_WHAT IS EXPECTED_.
Put the rows into a Markdown table with the columns Row and Line, numbering each line and leaving out blank lines. Begin at the line that contains "Given: Select Klich's 7.8 rating circle" and stop after the line that contains "click(439, 162)".
Start
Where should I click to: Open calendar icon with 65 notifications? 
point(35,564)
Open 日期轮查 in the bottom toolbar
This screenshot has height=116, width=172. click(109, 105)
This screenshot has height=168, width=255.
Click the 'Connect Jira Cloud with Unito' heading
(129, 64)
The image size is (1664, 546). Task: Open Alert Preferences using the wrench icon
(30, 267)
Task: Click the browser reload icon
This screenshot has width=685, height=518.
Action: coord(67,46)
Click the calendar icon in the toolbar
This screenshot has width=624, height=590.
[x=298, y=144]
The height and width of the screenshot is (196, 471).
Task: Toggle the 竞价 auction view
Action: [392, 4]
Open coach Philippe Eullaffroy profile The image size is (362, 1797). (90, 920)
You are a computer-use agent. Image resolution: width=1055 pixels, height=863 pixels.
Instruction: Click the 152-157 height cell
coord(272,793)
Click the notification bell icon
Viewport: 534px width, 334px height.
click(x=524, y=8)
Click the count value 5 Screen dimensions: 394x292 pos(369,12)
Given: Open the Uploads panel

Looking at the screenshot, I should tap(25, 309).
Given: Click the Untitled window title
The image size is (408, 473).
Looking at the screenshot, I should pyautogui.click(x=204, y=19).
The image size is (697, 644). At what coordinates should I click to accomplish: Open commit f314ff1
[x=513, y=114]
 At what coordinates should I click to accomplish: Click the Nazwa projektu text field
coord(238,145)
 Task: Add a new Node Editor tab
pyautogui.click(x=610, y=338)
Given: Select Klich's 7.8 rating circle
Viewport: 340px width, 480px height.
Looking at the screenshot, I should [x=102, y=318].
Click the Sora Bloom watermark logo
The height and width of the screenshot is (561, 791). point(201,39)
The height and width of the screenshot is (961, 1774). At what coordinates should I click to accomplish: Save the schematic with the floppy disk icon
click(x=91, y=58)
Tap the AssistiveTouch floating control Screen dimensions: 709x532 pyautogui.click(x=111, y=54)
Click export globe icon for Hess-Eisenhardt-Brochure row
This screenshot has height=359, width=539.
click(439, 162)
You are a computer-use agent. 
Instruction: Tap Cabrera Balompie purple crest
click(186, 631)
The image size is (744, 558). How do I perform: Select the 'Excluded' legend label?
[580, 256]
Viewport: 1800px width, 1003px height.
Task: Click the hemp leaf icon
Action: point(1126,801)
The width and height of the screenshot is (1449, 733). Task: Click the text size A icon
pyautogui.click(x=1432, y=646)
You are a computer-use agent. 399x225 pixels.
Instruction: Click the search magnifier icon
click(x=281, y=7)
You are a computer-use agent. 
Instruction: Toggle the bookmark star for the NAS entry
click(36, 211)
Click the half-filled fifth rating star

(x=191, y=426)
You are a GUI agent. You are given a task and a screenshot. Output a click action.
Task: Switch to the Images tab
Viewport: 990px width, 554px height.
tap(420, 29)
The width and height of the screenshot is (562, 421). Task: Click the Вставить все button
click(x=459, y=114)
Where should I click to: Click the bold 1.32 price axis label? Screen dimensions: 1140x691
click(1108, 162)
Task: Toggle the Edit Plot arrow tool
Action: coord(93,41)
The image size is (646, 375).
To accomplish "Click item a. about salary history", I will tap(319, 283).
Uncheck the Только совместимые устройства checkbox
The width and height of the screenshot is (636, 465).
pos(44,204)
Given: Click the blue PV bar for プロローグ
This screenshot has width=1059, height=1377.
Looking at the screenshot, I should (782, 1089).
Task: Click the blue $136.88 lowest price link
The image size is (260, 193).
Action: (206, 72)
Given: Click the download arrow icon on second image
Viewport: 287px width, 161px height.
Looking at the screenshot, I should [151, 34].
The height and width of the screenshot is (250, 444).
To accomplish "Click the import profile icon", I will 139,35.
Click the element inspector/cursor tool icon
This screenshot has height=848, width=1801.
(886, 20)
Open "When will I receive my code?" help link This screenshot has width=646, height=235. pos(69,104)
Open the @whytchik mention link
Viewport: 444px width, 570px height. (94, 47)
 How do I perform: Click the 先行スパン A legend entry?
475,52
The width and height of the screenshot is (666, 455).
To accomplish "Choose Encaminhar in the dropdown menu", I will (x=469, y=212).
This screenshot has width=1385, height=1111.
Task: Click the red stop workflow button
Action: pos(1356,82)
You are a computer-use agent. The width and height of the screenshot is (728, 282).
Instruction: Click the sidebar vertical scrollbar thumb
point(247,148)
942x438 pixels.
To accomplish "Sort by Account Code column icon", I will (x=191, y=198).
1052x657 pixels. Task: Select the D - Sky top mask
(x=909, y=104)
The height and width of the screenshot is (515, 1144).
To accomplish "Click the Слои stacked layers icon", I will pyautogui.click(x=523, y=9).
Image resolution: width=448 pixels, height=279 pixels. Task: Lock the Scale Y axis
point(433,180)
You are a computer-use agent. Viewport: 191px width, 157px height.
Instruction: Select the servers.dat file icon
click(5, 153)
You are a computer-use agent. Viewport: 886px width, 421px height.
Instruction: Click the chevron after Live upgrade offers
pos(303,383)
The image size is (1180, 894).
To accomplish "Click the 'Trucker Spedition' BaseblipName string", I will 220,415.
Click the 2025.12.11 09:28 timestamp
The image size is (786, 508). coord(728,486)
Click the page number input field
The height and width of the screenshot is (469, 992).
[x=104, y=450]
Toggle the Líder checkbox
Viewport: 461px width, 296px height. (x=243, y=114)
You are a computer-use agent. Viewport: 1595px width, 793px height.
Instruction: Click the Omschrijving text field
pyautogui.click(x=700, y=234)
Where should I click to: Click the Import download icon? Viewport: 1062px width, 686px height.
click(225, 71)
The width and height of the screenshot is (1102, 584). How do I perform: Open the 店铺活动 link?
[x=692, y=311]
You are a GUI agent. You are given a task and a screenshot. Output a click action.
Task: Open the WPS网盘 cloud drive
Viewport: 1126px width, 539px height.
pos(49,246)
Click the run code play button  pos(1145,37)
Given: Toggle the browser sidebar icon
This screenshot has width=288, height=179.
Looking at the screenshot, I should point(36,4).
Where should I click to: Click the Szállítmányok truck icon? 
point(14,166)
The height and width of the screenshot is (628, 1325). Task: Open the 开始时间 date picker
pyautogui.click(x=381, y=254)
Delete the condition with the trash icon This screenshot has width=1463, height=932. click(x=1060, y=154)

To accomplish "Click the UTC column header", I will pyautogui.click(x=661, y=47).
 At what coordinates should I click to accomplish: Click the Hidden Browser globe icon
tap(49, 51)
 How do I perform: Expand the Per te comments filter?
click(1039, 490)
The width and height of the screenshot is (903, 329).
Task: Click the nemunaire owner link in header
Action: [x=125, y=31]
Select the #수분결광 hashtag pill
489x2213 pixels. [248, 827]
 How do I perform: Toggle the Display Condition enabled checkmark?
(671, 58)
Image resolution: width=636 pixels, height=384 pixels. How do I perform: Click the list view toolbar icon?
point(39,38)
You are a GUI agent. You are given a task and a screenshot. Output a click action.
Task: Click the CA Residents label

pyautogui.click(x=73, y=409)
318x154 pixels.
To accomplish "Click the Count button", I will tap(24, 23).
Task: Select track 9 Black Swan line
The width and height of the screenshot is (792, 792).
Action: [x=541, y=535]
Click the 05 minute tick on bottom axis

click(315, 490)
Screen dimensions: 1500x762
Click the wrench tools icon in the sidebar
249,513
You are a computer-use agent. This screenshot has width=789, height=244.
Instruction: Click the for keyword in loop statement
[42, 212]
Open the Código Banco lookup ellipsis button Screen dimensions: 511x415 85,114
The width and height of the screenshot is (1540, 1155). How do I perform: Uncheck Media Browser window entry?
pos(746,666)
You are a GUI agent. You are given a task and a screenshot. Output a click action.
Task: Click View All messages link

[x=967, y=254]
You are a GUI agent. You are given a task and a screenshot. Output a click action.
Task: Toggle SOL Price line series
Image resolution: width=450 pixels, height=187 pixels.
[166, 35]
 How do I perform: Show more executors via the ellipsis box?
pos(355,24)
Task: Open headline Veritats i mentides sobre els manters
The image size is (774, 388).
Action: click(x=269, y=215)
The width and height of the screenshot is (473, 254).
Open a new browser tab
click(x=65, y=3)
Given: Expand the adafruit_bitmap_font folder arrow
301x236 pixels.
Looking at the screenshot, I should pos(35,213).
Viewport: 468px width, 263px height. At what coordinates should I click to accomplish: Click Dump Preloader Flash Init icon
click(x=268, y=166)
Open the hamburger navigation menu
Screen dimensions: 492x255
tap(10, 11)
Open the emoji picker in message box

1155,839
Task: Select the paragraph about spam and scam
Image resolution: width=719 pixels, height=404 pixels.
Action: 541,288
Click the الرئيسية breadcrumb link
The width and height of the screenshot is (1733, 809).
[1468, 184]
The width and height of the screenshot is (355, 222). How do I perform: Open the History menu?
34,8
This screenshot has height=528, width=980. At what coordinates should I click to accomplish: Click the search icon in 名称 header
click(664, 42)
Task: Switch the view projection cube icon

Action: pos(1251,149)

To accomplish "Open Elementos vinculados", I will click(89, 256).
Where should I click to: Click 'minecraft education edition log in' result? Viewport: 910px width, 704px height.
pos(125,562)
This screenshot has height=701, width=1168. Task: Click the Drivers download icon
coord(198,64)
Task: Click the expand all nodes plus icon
End
_THE SOLUTION_.
| Row | Line |
|---|---|
| 1 | Given: Select Klich's 7.8 rating circle |
| 2 | Viewport: 340px width, 480px height. |
| 3 | Looking at the screenshot, I should [x=102, y=318]. |
| 4 | Click the Sora Bloom watermark logo |
| 5 | The height and width of the screenshot is (561, 791). point(201,39) |
| 6 | The height and width of the screenshot is (961, 1774). At what coordinates should I click to accomplish: Save the schematic with the floppy disk icon |
| 7 | click(x=91, y=58) |
| 8 | Tap the AssistiveTouch floating control Screen dimensions: 709x532 pyautogui.click(x=111, y=54) |
| 9 | Click export globe icon for Hess-Eisenhardt-Brochure row |
| 10 | This screenshot has height=359, width=539. |
| 11 | click(439, 162) |